▸ Your instructions: Use the entries below and reproduce exactly the lines from the one containing "Select the equipped winged weapon slot icon" down to the one containing "Click the Video Effect button", both of them included.
** Record extracts follows **
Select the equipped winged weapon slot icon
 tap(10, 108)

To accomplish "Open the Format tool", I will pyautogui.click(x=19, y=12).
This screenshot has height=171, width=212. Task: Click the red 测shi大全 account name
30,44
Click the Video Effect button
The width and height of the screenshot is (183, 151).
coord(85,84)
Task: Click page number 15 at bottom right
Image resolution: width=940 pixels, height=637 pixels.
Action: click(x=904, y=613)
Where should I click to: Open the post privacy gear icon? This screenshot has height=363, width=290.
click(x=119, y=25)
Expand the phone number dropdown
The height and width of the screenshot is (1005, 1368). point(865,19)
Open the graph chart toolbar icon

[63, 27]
** End of Record extracts **
** Record extracts follows **
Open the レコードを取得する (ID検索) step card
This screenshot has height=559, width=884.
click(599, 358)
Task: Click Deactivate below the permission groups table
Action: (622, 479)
** End of Record extracts **
▸ Solution to this task:
Select the equipped winged weapon slot icon
 tap(10, 108)

To accomplish "Open the Format tool", I will pyautogui.click(x=19, y=12).
This screenshot has height=171, width=212. Task: Click the red 测shi大全 account name
30,44
Click the Video Effect button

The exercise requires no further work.